[Start of DATA FOR PROCESSING]
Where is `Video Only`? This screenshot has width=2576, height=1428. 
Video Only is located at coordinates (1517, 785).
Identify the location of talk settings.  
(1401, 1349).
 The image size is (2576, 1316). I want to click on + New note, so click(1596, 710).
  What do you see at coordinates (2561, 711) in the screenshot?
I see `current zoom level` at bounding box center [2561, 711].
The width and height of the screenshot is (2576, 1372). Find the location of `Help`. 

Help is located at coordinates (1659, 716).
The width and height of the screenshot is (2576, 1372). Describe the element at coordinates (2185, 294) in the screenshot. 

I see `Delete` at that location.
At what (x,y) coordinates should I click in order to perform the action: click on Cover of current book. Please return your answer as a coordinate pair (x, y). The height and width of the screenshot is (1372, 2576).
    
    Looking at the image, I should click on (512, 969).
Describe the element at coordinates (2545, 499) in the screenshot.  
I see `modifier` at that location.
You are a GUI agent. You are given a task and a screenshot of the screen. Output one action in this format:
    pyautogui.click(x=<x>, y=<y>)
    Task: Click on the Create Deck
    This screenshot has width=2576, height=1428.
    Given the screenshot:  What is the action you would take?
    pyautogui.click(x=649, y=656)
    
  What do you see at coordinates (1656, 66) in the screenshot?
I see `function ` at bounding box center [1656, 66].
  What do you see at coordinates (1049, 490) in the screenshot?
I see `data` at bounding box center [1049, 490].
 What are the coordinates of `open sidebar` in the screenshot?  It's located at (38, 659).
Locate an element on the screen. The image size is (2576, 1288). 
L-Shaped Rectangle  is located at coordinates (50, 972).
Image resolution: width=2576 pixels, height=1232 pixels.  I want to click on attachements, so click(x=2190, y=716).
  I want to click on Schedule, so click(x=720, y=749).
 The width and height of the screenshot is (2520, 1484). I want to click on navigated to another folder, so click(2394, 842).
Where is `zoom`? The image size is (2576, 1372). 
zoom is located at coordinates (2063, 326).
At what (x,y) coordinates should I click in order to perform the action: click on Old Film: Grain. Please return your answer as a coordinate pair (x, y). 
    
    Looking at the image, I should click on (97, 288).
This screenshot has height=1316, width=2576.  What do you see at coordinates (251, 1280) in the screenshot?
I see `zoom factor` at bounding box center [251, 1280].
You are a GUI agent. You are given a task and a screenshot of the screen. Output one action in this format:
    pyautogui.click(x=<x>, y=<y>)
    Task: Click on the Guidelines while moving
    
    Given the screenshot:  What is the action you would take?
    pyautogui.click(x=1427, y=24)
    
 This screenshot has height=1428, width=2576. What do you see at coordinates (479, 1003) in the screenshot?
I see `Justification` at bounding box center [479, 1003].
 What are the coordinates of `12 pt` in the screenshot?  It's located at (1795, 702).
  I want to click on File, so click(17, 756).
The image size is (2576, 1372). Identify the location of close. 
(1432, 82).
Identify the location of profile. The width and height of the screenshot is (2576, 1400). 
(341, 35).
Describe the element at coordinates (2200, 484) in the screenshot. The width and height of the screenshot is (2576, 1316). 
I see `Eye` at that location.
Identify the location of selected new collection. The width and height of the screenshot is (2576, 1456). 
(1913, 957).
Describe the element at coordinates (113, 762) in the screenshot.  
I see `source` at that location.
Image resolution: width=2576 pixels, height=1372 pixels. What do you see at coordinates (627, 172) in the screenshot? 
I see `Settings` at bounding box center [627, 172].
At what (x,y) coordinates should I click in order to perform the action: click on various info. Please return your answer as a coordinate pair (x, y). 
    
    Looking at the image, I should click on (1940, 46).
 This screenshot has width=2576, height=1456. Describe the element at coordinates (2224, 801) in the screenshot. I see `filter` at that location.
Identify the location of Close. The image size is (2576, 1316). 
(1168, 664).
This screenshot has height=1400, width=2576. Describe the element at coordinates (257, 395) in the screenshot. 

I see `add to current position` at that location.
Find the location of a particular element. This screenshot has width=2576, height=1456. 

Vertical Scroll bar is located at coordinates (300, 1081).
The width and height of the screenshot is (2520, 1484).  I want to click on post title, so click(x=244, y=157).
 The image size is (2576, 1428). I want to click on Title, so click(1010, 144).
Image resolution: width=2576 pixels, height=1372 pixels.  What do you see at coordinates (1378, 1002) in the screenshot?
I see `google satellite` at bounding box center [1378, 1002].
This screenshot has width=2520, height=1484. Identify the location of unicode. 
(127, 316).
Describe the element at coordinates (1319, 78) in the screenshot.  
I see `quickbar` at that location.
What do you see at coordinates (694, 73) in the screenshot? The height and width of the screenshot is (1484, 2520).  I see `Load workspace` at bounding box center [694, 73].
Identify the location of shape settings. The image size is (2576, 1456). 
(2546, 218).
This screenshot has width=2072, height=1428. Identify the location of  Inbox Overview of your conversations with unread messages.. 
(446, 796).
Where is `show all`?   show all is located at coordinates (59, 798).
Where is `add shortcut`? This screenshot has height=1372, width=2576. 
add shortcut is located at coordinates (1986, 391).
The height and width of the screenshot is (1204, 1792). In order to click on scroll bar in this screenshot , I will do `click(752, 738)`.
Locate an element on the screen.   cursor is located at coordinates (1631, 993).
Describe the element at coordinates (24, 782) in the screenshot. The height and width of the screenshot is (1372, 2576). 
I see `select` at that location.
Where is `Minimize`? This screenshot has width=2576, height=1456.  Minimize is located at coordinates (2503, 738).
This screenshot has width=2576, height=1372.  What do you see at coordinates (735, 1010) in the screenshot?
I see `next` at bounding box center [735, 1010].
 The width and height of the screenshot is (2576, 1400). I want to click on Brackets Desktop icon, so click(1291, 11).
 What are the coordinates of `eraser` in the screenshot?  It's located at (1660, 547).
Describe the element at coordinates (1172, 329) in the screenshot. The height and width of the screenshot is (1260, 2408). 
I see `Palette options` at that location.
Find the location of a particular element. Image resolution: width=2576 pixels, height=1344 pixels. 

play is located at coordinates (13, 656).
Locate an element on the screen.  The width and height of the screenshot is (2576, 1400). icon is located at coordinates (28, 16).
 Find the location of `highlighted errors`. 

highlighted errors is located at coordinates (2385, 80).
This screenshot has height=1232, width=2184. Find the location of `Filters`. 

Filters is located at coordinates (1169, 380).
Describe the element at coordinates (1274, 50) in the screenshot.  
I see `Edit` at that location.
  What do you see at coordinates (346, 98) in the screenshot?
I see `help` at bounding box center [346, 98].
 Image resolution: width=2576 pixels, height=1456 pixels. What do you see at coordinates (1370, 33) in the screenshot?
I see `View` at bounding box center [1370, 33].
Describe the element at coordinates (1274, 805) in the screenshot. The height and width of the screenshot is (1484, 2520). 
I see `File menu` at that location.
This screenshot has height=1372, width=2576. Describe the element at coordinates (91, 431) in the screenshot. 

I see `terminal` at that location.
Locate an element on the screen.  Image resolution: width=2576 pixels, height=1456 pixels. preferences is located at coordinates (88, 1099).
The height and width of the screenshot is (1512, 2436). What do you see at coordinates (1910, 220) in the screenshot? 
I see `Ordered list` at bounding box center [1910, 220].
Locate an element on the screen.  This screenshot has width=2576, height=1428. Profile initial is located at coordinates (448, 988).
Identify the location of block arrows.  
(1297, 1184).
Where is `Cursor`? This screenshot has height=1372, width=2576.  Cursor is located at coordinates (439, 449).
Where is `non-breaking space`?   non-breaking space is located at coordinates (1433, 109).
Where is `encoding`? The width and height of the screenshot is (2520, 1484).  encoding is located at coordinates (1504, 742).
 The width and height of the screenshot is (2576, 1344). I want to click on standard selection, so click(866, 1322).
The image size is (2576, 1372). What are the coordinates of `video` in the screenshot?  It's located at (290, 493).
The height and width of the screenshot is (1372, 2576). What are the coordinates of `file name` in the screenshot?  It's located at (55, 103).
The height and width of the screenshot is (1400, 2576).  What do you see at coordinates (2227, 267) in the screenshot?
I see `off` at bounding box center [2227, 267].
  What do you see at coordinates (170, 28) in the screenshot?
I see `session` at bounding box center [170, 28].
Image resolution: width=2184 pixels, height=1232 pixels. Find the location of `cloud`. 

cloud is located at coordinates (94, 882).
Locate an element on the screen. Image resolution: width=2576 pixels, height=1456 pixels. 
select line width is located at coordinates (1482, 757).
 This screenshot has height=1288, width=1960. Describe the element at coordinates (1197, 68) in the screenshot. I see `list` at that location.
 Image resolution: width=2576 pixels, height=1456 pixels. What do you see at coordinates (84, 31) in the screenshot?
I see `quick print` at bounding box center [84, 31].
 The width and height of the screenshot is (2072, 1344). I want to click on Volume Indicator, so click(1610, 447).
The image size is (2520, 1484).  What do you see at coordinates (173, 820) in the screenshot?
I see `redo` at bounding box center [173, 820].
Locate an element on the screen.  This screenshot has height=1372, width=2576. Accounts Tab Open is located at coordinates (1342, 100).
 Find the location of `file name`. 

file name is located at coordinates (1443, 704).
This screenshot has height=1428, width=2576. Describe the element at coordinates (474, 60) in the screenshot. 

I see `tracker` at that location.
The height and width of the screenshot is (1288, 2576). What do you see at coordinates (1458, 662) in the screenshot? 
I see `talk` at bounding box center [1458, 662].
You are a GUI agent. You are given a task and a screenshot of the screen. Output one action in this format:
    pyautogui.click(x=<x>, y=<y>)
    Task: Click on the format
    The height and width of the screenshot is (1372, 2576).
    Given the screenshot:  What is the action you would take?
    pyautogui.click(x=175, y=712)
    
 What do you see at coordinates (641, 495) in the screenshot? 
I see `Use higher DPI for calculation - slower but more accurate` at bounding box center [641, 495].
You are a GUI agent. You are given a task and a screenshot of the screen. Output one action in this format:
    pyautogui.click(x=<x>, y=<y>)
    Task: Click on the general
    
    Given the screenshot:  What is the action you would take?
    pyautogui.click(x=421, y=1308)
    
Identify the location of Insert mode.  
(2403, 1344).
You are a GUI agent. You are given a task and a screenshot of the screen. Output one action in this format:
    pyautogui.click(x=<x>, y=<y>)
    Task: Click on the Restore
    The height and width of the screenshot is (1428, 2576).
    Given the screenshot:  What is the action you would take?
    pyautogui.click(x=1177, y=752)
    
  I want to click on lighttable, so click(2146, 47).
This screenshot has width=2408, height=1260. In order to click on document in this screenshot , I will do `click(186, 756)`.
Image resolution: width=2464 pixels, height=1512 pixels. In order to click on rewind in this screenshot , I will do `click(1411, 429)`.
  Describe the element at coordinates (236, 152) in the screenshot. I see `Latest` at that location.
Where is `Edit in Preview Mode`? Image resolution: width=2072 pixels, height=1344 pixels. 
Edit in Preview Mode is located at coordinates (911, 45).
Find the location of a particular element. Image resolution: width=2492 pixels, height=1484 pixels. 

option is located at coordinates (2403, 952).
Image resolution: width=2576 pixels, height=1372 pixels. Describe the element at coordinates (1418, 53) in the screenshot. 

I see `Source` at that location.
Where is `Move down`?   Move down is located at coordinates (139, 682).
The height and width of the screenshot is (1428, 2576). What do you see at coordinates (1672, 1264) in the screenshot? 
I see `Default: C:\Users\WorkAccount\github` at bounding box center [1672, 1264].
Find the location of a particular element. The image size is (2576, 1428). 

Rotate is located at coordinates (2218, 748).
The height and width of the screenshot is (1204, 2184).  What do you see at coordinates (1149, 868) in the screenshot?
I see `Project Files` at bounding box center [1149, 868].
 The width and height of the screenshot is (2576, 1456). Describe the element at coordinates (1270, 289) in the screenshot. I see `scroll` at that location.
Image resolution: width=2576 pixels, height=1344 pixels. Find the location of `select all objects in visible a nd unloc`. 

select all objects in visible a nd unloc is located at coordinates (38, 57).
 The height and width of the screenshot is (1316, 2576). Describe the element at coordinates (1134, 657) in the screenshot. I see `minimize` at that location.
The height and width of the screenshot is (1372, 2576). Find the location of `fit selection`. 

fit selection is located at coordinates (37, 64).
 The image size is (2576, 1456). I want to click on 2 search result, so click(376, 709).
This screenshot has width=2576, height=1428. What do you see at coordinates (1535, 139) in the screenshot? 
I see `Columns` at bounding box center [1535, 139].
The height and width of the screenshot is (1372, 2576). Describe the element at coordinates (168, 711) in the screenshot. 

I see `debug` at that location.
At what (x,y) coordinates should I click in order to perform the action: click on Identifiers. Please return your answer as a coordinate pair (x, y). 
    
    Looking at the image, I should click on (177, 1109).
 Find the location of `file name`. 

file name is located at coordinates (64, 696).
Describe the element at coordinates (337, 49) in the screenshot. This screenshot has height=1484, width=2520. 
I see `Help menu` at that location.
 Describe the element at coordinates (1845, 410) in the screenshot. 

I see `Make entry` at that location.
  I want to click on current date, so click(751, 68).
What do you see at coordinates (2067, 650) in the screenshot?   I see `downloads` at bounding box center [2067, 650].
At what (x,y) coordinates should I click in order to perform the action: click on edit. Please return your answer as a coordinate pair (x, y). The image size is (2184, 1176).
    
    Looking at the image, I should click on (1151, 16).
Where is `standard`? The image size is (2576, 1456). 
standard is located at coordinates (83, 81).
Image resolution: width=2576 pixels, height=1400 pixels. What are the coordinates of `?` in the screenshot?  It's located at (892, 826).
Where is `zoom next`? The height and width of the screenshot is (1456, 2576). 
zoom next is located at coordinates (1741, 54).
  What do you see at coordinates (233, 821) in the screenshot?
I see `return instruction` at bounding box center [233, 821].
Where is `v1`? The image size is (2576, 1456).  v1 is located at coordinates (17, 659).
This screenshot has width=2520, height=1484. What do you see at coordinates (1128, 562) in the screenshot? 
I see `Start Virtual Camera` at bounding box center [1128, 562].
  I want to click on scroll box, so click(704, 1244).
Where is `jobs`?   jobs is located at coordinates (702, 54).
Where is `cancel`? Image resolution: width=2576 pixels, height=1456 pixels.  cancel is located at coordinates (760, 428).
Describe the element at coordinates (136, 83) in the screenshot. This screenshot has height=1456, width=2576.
[End of DATA FOR PROCESSING]
#### GIVEN EXERCISE:
Quote the data verbatim, starting with the line containing "Identify the location of talk settings." and going on through the line containing "zoom is located at coordinates (2063, 326).".

#### TASK SOLUTION:
Identify the location of talk settings.  
(1401, 1349).
 The image size is (2576, 1316). I want to click on + New note, so click(1596, 710).
  What do you see at coordinates (2561, 711) in the screenshot?
I see `current zoom level` at bounding box center [2561, 711].
The width and height of the screenshot is (2576, 1372). Find the location of `Help`. 

Help is located at coordinates (1659, 716).
The width and height of the screenshot is (2576, 1372). Describe the element at coordinates (2185, 294) in the screenshot. 

I see `Delete` at that location.
At what (x,y) coordinates should I click in order to perform the action: click on Cover of current book. Please return your answer as a coordinate pair (x, y). The height and width of the screenshot is (1372, 2576).
    
    Looking at the image, I should click on (512, 969).
Describe the element at coordinates (2545, 499) in the screenshot.  
I see `modifier` at that location.
You are a GUI agent. You are given a task and a screenshot of the screen. Output one action in this format:
    pyautogui.click(x=<x>, y=<y>)
    Task: Click on the Create Deck
    This screenshot has width=2576, height=1428.
    Given the screenshot:  What is the action you would take?
    pyautogui.click(x=649, y=656)
    
  What do you see at coordinates (1656, 66) in the screenshot?
I see `function ` at bounding box center [1656, 66].
  What do you see at coordinates (1049, 490) in the screenshot?
I see `data` at bounding box center [1049, 490].
 What are the coordinates of `open sidebar` in the screenshot?  It's located at (38, 659).
Locate an element on the screen. The image size is (2576, 1288). 
L-Shaped Rectangle  is located at coordinates (50, 972).
Image resolution: width=2576 pixels, height=1232 pixels.  I want to click on attachements, so click(x=2190, y=716).
  I want to click on Schedule, so click(x=720, y=749).
 The width and height of the screenshot is (2520, 1484). I want to click on navigated to another folder, so click(2394, 842).
Where is `zoom`? The image size is (2576, 1372). 
zoom is located at coordinates (2063, 326).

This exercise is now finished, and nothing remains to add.